## Entries supplied
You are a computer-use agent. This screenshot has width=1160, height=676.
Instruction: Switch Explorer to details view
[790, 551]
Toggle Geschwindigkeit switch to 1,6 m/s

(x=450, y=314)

## Activity
Every line above should be retyped exactly as given.

## Answer section
You are a computer-use agent. This screenshot has width=1160, height=676.
Instruction: Switch Explorer to details view
[790, 551]
Toggle Geschwindigkeit switch to 1,6 m/s

(x=450, y=314)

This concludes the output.